Please output only the lines that begin at the line with "You are a computer-use" and run through the end of the entries below, exactly as written. Drop all pictures.

** Opening Dataset block **

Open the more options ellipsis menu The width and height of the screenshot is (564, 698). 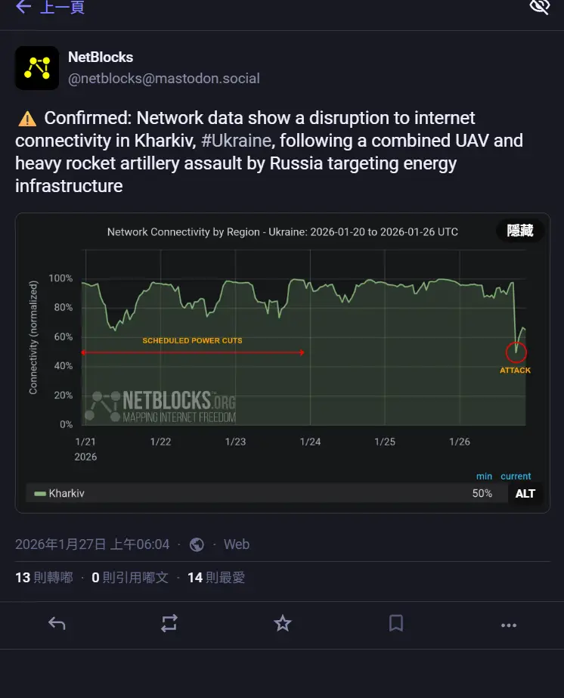tap(509, 625)
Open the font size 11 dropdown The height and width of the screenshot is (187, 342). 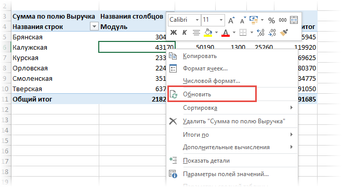(x=213, y=20)
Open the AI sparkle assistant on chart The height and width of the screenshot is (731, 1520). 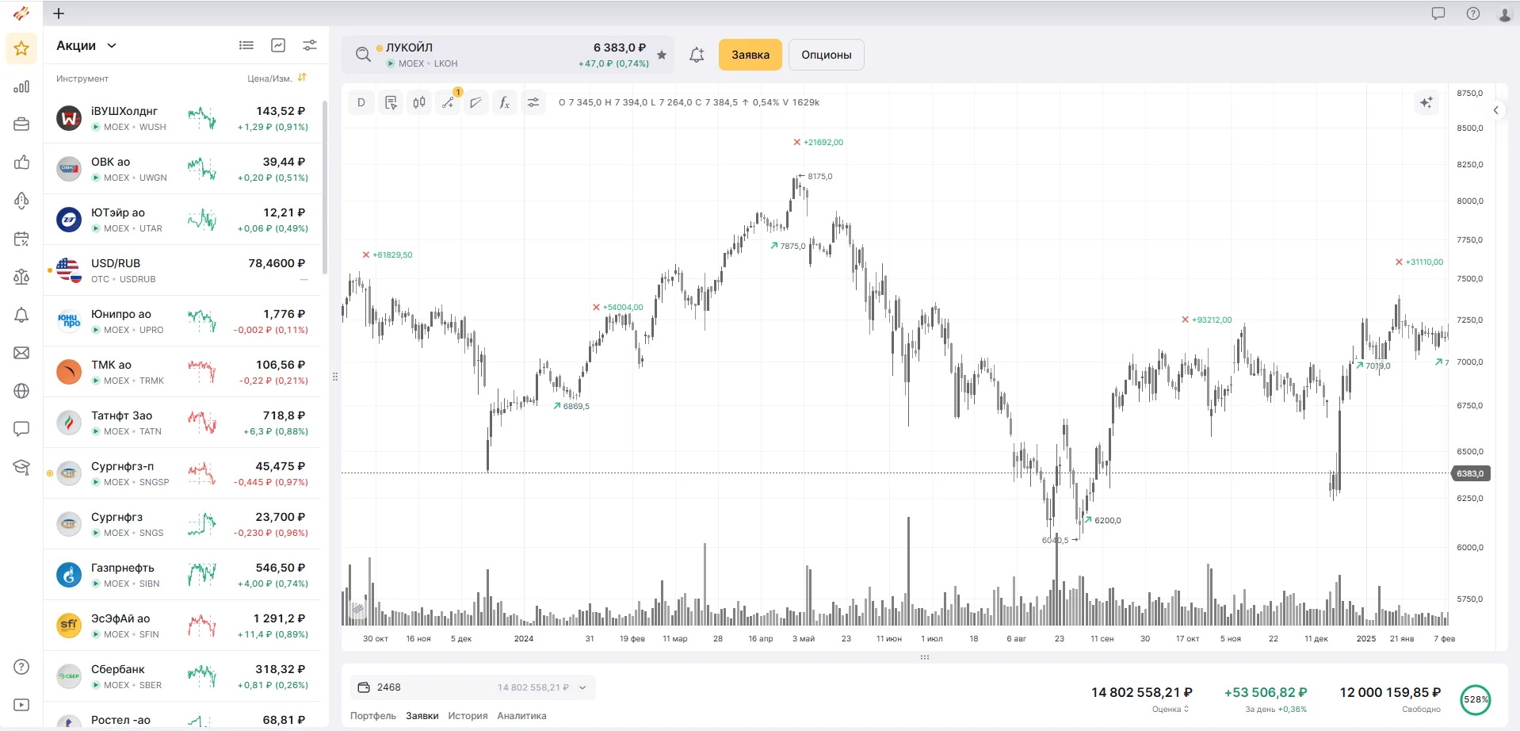pyautogui.click(x=1426, y=102)
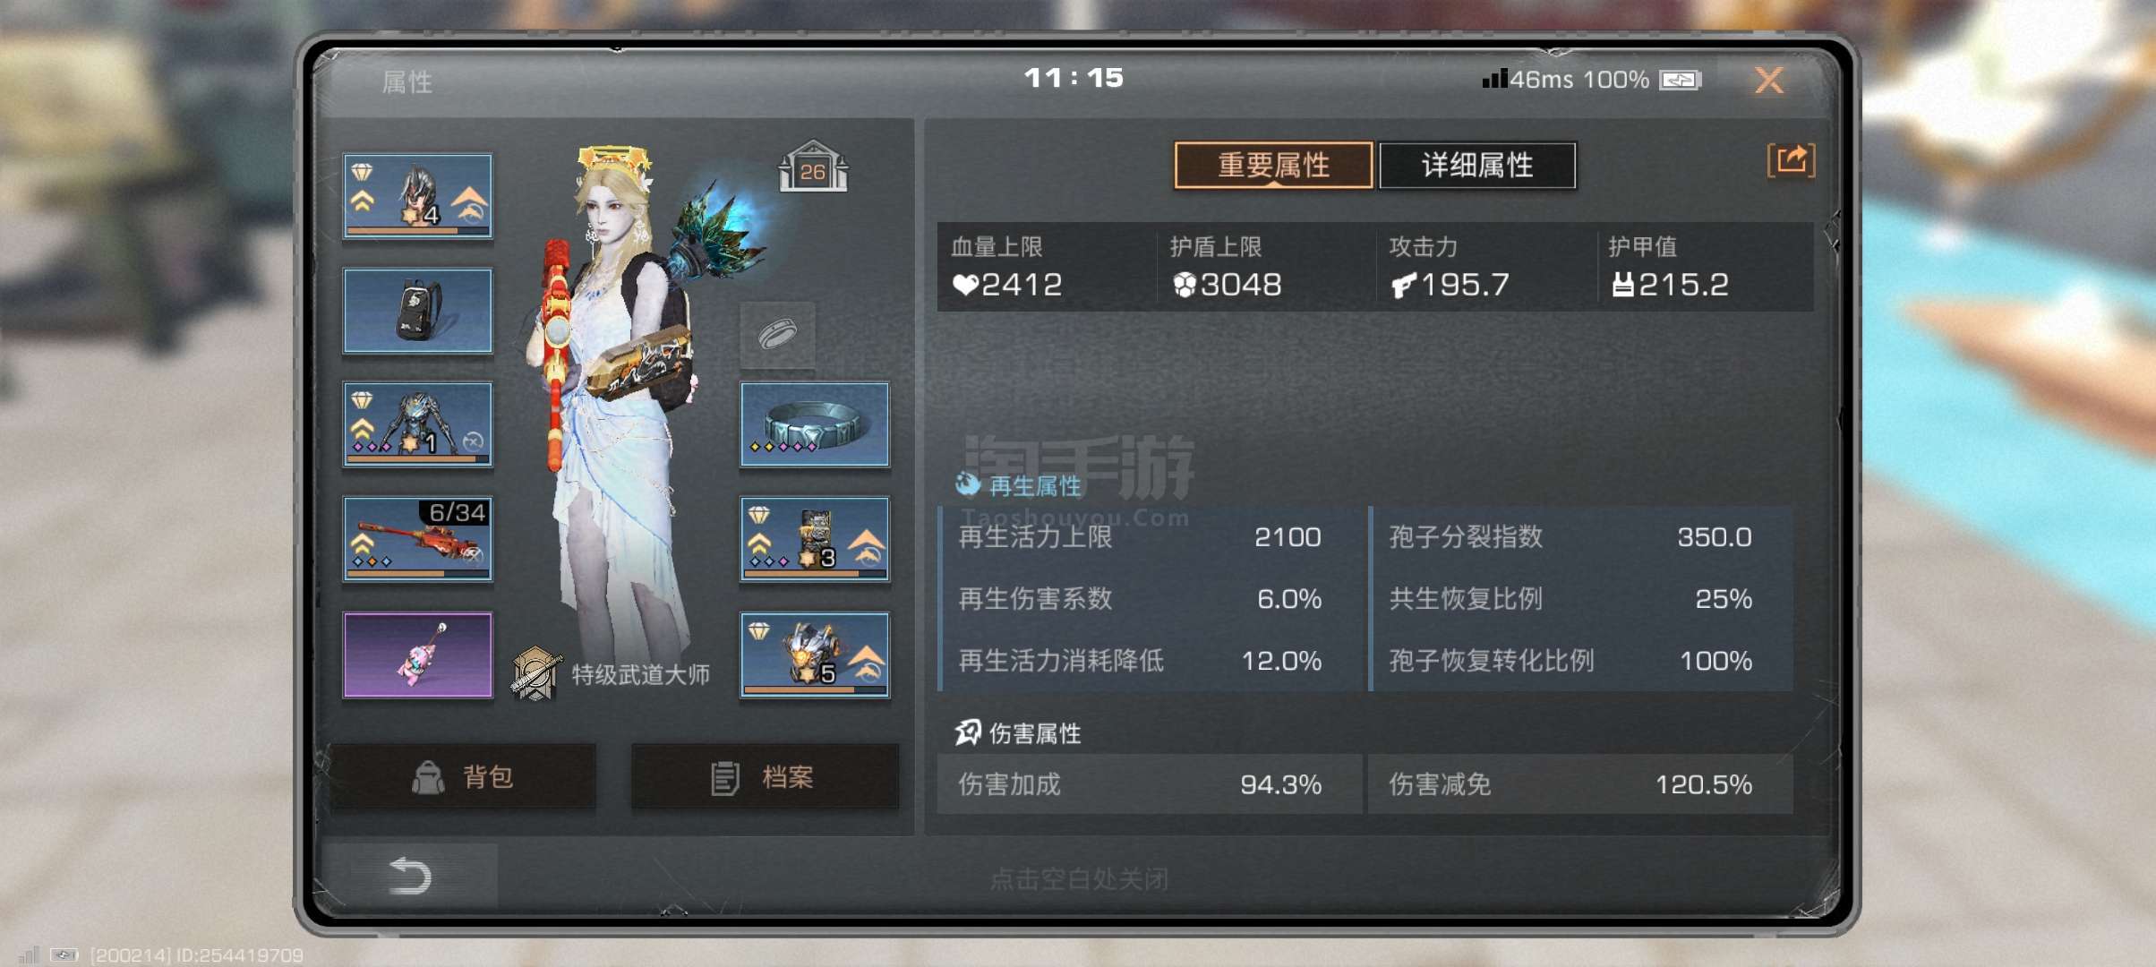Open the body armor slot
Image resolution: width=2156 pixels, height=967 pixels.
(417, 424)
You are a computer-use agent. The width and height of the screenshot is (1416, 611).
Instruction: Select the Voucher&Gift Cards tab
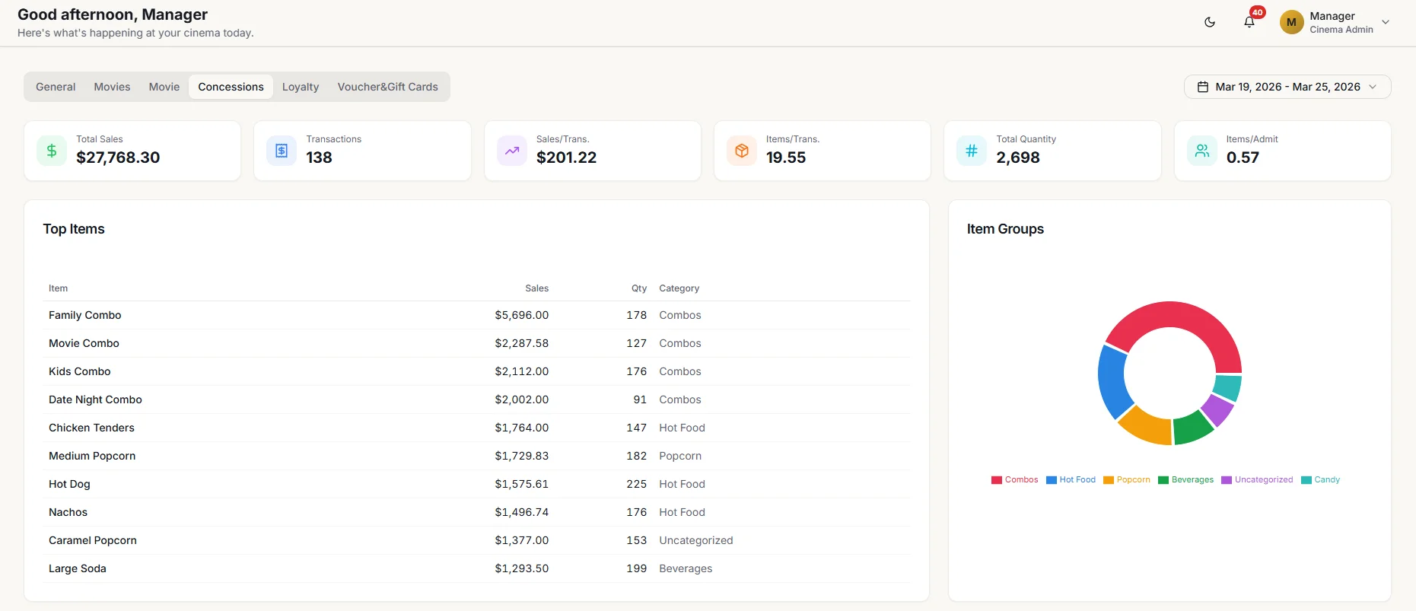[388, 87]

** Closing Dataset block **

--- Exercise output ---
You are a computer-use agent. The width and height of the screenshot is (1416, 611).
Instruction: Select the Voucher&Gift Cards tab
[388, 87]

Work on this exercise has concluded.